Painting by Vincent van Gogh

The Painter on the Road to Tarascon, also known as Painter on His Way to Work, is an 1888 painting by Vincent van Gogh that is believed to have been destroyed during the Second World War during an air raid in Germany.

==Description==
The painting depicts the artist on his way to work, and it is thought to be the first self-portrait that van Gogh painted during his time in Arles. On August 13, 1888, Vincent van Gogh wrote to his brother Theo, telling him about a series of recent studies. He mentioned: “For example, there's a quick sketch I made of myself laden with boxes, sticks, a canvas, on the sunny Tarascon road."

==History==
The painting was purchased by the Kaiser-Friedrich Museum, Germany (now the Kulturhistorisches Museum Magdeburg) in 1912. It was one of the first paintings by van Gogh to enter a public collection. It was photographed in color in the 1930s, an uncommon and costly practice at the time.

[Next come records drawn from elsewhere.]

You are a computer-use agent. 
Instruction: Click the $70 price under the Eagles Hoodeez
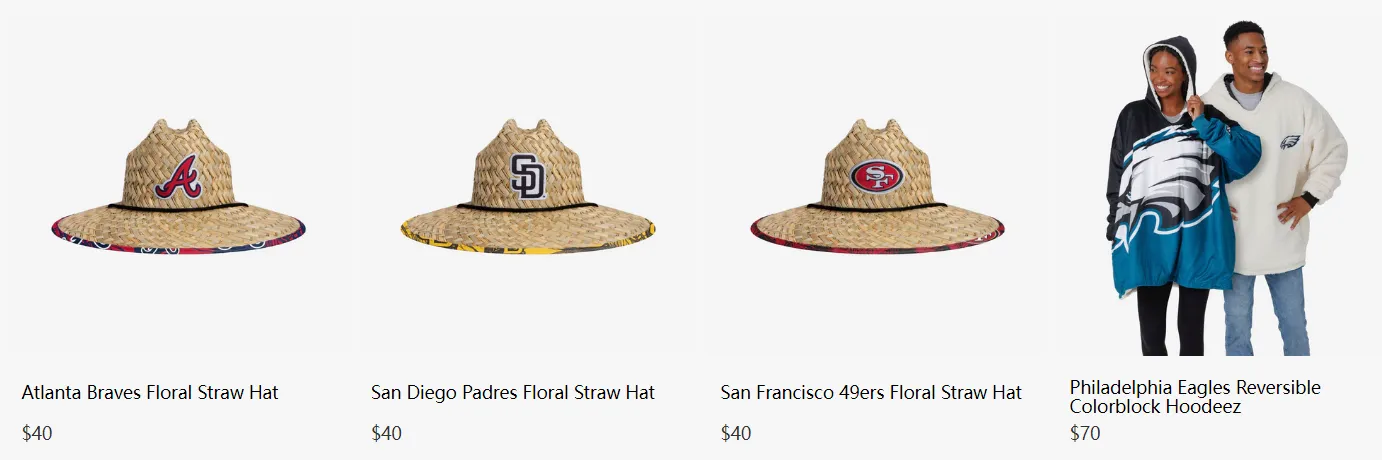click(x=1085, y=434)
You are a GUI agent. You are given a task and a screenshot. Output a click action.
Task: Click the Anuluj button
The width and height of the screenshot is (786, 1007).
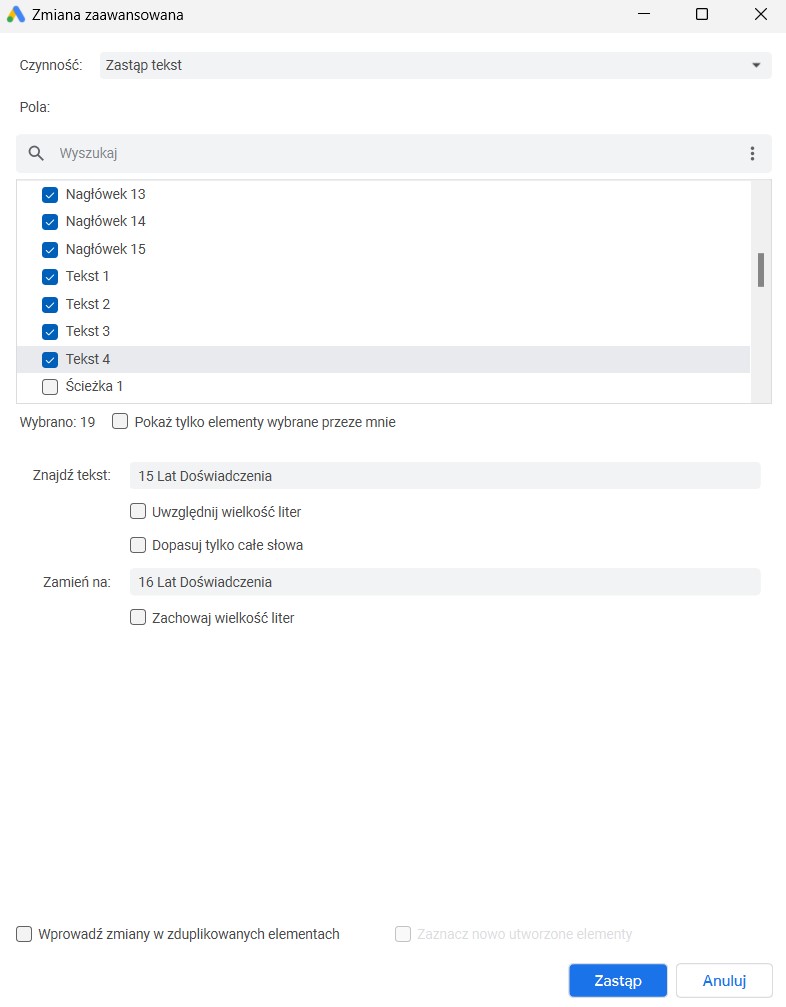(x=724, y=981)
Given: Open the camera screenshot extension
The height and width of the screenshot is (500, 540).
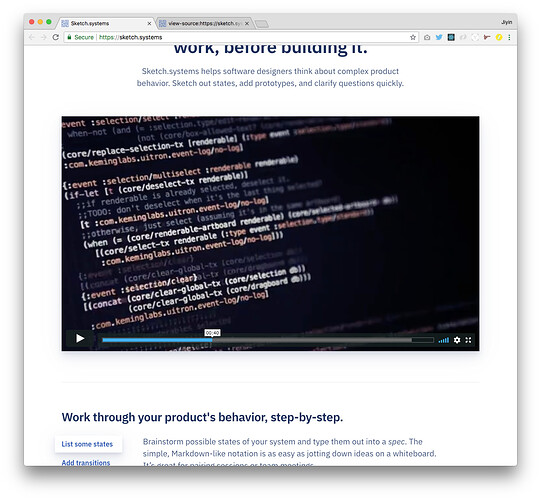Looking at the screenshot, I should point(427,37).
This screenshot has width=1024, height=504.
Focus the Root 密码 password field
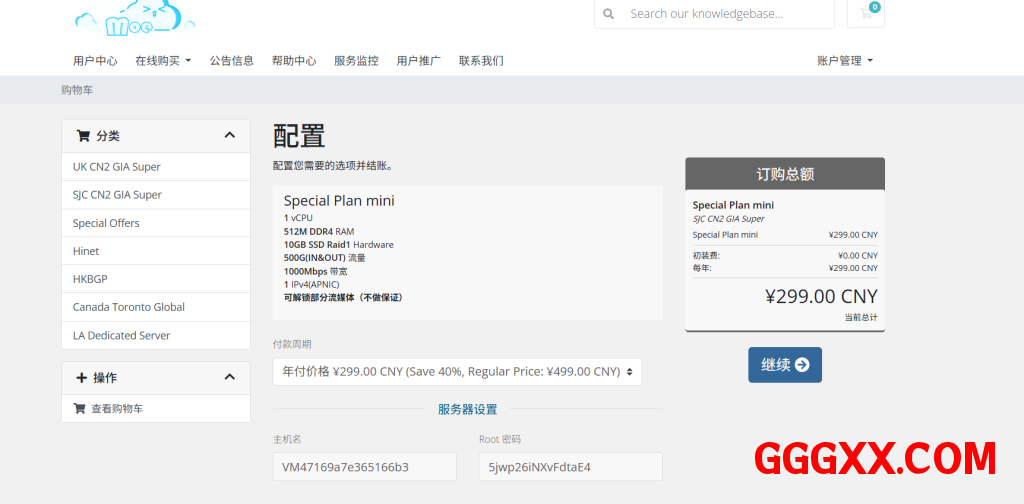click(x=570, y=467)
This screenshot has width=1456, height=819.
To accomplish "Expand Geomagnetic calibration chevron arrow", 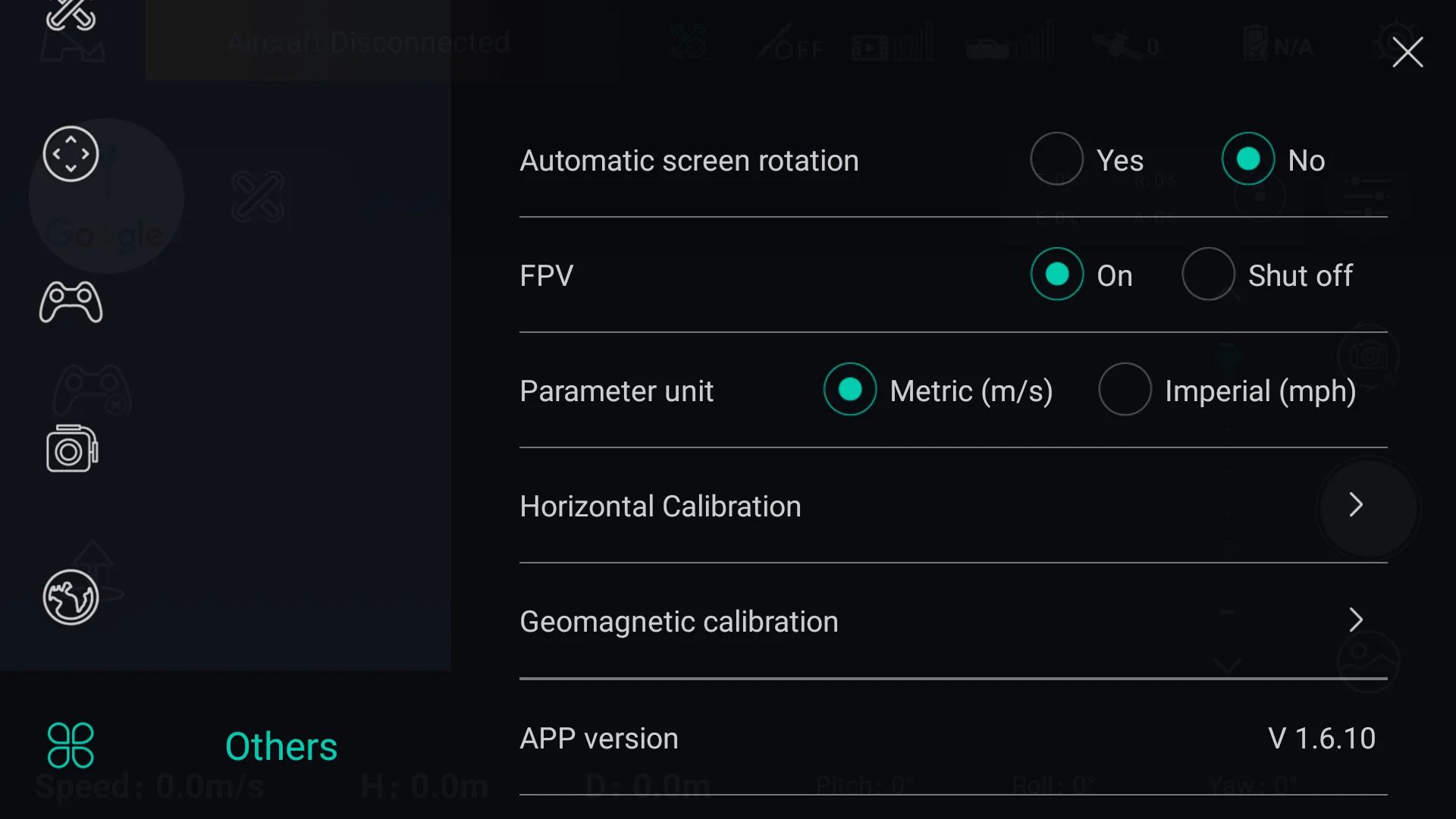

During World War II, the collection of the Kaiser-Friedrich Museum was transported to a salt mine in the nearby town of Stassfurt, in order to protect it from Allied bombing. Later, in April 1945, fires broke out at the mine after American forces reached the site. While reports by Monuments Men noted that the contents of the mine had been "entirely reduced to ashes", part of the collection was recovered after the war. Some believe that the fires may have been arson, in order to disguise the looting of the artworks.

The painting is listed as "missing" on the Monuments Men Foundation for the Preservation of Art's website.

==Influence==
The work has influenced numerous modern artists, serving as an especially important inspiration to Francis Bacon, who produced a series of painting based on The Painter on the Road to Tarascon in 1956-1957.